![JohnSnowLabs](https://nlp.johnsnowlabs.com/assets/images/logo.png)

[![Open In Colab](https://colab.research.google.com/assets/colab-badge.svg)](https://githubtocolab.com/JohnSnowLabs/spark-nlp-workshop/blob/master/tutorials/streamlit_notebooks/T5TRANSFORMER.ipynb)




# **Text Summarization & Question Answering using google's T5 Transformer**

### Spark NLP documentation and instructions:
https://nlp.johnsnowlabs.com/docs/en/quickstart

### Spark NLP Google T5 Article 	
https://towardsdatascience.com/hands-on-googles-text-to-text-transfer-transformer-t5-with-spark-nlp-6f7db75cecff

### You can find details about Spark NLP annotators here:
https://nlp.johnsnowlabs.com/docs/en/annotators

### You can find details about Spark NLP models here:
https://nlp.johnsnowlabs.com/models


## 1. Colab Setup

In [None]:
# Install PySpark and Spark NLP
! pip install -q pyspark==3.1.2 spark-nlp==4.2.1

## 2. Start the Spark session

Import dependencies and start Spark session.

In [None]:
import json
import pandas as pd
import numpy as np

from pyspark.ml import Pipeline
from pyspark.sql import SparkSession
import pyspark.sql.functions as F
from sparknlp.annotator import *
from sparknlp.base import *
import sparknlp
from sparknlp.pretrained import PretrainedPipeline

spark = sparknlp.start()

## 3. Select the DL model

For complete model list: 
https://nlp.johnsnowlabs.com/models

For `T5` models:
https://nlp.johnsnowlabs.com/models?tag=t5

##4. Text Summaization using T5 Transformer

 Define Spark NLP pipeline

In [None]:
document_assembler = DocumentAssembler()\
.setInputCol("text")\
.setOutputCol("documents")

t5 = T5Transformer() \
  .pretrained("t5_small", 'en') \
  .setTask("summarize:")\
  .setMaxOutputLength(200)\
  .setInputCols(["documents"]) \
  .setOutputCol("summaries")

summarizer_pp = Pipeline(stages=[
    document_assembler, t5
])

t5_small download started this may take some time.
Approximate size to download 141.1 MB
[OK!]


Run the pipeline

In [None]:
empty_df = spark.createDataFrame([['']]).toDF('text')
pipeline_model = summarizer_pp.fit(empty_df)
sum_lmodel = LightPipeline(pipeline_model)

example_txt = """

Mona Lisa is a 16th century oil painting created by Leonardo. It is held at the Louvre in Paris.
"""

res = sum_lmodel.fullAnnotate(example_txt)[0]

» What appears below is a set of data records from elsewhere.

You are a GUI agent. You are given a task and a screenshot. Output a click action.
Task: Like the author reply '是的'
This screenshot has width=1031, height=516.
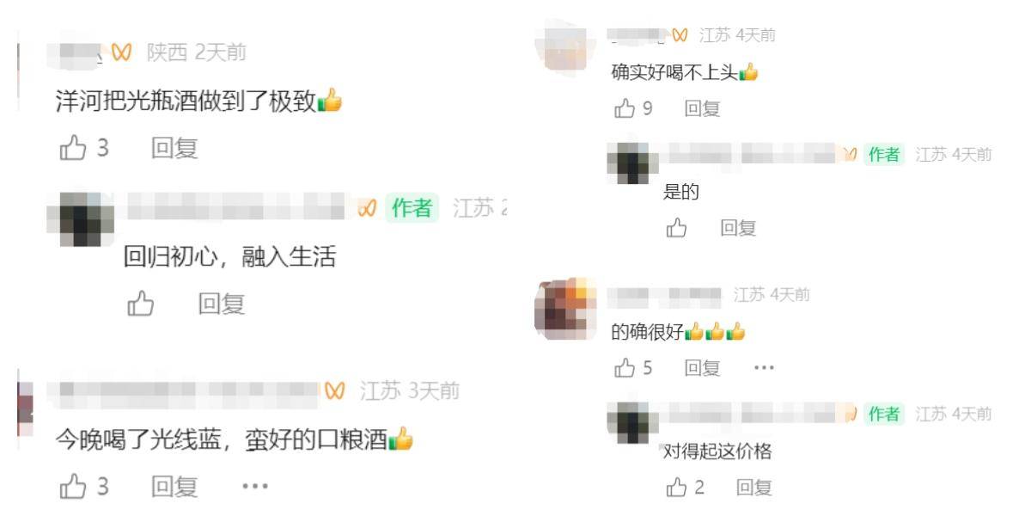point(677,228)
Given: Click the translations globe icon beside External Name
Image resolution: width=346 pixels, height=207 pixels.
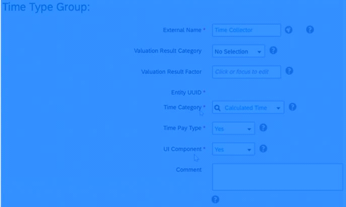Looking at the screenshot, I should (289, 30).
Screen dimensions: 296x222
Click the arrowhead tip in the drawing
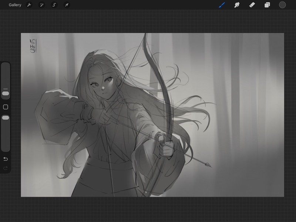(x=209, y=165)
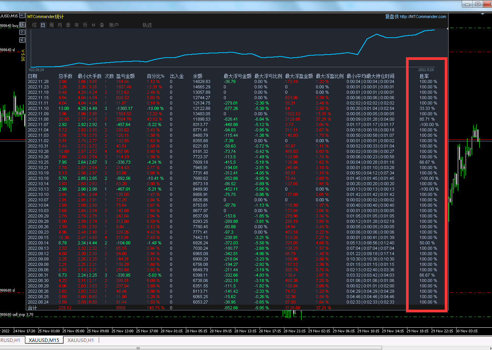The width and height of the screenshot is (492, 350).
Task: Select the 综 summary statistics tab
Action: pos(35,25)
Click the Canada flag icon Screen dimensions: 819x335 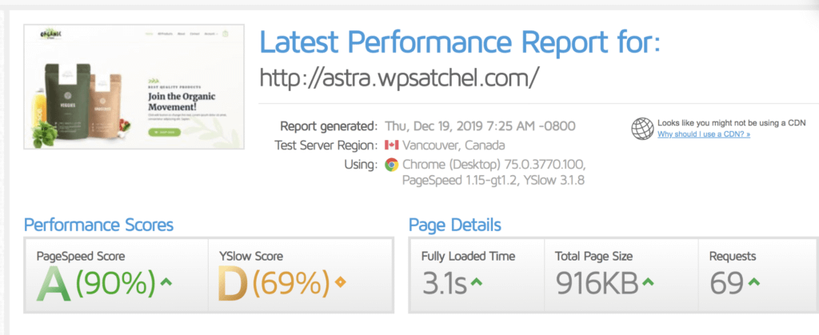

print ('Summary:', res['summaries'][0].result)

Summary: mona Lisa is a 16th century oil painting created by Leonardo .


##5. Question Answering using T5 Transformer

 Define Spark NLP pipeline

In [None]:
document_assembler = DocumentAssembler() \
    .setInputCol("text") \
    .setOutputCol("documents")

sentence_detector = SentenceDetectorDLModel\
    .pretrained("sentence_detector_dl", "en")\
    .setInputCols(["documents"])\
    .setOutputCol("questions")

t5 = T5Transformer()\
    .pretrained("google_t5_small_ssm_nq", 'en')\
    .setInputCols(["questions"])\
    .setOutputCol("answers")\

qa_pp = Pipeline(stages=[
    document_assembler, sentence_detector, t5
])

sentence_detector_dl download started this may take some time.
Approximate size to download 354.6 KB
[OK!]
google_t5_small_ssm_nq download started this may take some time.
Approximate size to download 170.8 MB
[OK!]


Run the pipeline

In [None]:
empty_df = spark.createDataFrame([['']]).toDF('text')
pipeline_model = qa_pp.fit(empty_df)
qa_lmodel = LightPipeline(pipeline_model)

questions = ["What is the capital of America?",
             "who is the most famous singer?",
             "when do we have winters?",
             "Who is the president of the USA?",
             "Who is the founder of Microsoft?"
]

res = qa_lmodel.fullAnnotate(questions)


for i, r in enumerate(res):
  print ("Question:", questions[i])
  for sent in r['answers']:
    print ('Answer:\t', sent.result)


Question: What is the capital of America?
Answer:	 Washington, D.C.
Question: who is the most famous singer?
Answer:	 Selena Gomez
Question: when do we have winters?
Answer:	 February 3
Question: Who is the president of the USA?
Answer:	 Donald Trump
Question: Who is the founder of Microsoft?
Answer:	 Microsoft founder Bill Gates